Stored data
■ ■ ■
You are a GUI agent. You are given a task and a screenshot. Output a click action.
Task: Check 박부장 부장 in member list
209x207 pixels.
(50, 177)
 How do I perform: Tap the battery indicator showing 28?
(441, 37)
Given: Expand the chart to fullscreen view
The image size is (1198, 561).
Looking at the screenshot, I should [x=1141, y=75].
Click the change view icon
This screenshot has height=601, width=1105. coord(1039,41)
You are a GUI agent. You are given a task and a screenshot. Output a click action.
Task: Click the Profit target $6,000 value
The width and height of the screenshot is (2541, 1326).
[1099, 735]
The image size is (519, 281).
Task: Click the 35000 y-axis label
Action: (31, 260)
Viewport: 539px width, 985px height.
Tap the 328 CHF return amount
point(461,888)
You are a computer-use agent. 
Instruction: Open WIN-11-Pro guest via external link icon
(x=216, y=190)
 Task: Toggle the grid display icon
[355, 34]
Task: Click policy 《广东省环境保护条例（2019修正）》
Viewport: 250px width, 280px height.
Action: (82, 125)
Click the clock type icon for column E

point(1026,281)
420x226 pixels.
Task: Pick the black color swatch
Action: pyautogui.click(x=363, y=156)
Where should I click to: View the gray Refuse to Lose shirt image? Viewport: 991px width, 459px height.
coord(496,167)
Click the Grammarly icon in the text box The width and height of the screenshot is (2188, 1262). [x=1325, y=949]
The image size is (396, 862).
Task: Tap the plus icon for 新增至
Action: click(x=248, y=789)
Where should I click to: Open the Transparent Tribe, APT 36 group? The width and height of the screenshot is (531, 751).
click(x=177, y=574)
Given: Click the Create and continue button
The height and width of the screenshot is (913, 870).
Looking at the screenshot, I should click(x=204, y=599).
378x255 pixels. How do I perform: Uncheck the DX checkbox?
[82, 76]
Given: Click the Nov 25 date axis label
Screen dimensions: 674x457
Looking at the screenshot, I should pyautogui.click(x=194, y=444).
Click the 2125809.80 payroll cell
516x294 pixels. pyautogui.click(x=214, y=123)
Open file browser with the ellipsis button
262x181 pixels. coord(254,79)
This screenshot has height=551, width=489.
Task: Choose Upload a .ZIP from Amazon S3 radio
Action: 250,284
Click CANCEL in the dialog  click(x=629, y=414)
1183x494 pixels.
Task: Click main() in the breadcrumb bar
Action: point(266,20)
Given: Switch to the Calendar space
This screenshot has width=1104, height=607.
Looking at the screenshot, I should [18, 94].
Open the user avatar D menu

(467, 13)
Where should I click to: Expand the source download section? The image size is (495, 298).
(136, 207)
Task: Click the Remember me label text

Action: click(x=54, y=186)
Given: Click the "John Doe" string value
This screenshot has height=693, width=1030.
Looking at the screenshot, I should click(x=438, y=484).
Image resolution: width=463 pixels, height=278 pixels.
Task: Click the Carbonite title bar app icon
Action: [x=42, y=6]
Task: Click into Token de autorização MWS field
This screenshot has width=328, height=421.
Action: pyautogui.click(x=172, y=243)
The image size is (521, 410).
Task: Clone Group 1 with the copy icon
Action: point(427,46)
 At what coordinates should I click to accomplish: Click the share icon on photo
■ ■ ■
■ **Task to complete**: If a line appears above, it belongs in your answer, printed exactly.

■ **Solution to this exercise**:
You are a GUI agent. You are given a task and a screenshot. Output a click action.
Task: Check 박부장 부장 in member list
209x207 pixels.
(50, 177)
 How do I perform: Tap the battery indicator showing 28?
(441, 37)
Given: Expand the chart to fullscreen view
The image size is (1198, 561).
Looking at the screenshot, I should [x=1141, y=75].
Click the change view icon
This screenshot has height=601, width=1105. coord(1039,41)
You are a GUI agent. You are given a task and a screenshot. Output a click action.
Task: Click the Profit target $6,000 value
The width and height of the screenshot is (2541, 1326).
[1099, 735]
The image size is (519, 281).
Task: Click the 35000 y-axis label
Action: (31, 260)
Viewport: 539px width, 985px height.
Tap the 328 CHF return amount
point(461,888)
You are a computer-use agent. 
Instruction: Open WIN-11-Pro guest via external link icon
(x=216, y=190)
 Task: Toggle the grid display icon
[355, 34]
Task: Click policy 《广东省环境保护条例（2019修正）》
Viewport: 250px width, 280px height.
Action: (82, 125)
Click the clock type icon for column E

point(1026,281)
420x226 pixels.
Task: Pick the black color swatch
Action: pyautogui.click(x=363, y=156)
Where should I click to: View the gray Refuse to Lose shirt image? Viewport: 991px width, 459px height.
coord(496,167)
Click the Grammarly icon in the text box The width and height of the screenshot is (2188, 1262). [x=1325, y=949]
The image size is (396, 862).
Task: Tap the plus icon for 新增至
Action: click(x=248, y=789)
Where should I click to: Open the Transparent Tribe, APT 36 group? The width and height of the screenshot is (531, 751).
click(x=177, y=574)
Given: Click the Create and continue button
The height and width of the screenshot is (913, 870).
Looking at the screenshot, I should click(x=204, y=599).
378x255 pixels. How do I perform: Uncheck the DX checkbox?
[82, 76]
Given: Click the Nov 25 date axis label
Screen dimensions: 674x457
Looking at the screenshot, I should pyautogui.click(x=194, y=444).
Click the 2125809.80 payroll cell
516x294 pixels. pyautogui.click(x=214, y=123)
Open file browser with the ellipsis button
262x181 pixels. coord(254,79)
This screenshot has height=551, width=489.
Task: Choose Upload a .ZIP from Amazon S3 radio
Action: 250,284
Click CANCEL in the dialog  click(x=629, y=414)
1183x494 pixels.
Task: Click main() in the breadcrumb bar
Action: point(266,20)
Given: Switch to the Calendar space
This screenshot has width=1104, height=607.
Looking at the screenshot, I should [18, 94].
Open the user avatar D menu

(467, 13)
Where should I click to: Expand the source download section? The image size is (495, 298).
(136, 207)
Task: Click the Remember me label text

Action: click(x=54, y=186)
Given: Click the "John Doe" string value
This screenshot has height=693, width=1030.
Looking at the screenshot, I should click(x=438, y=484).
Image resolution: width=463 pixels, height=278 pixels.
Task: Click the Carbonite title bar app icon
Action: [x=42, y=6]
Task: Click into Token de autorização MWS field
This screenshot has width=328, height=421.
Action: pyautogui.click(x=172, y=243)
The image size is (521, 410).
Task: Clone Group 1 with the copy icon
Action: point(427,46)
 At what coordinates should I click to accomplish: Click the share icon on photo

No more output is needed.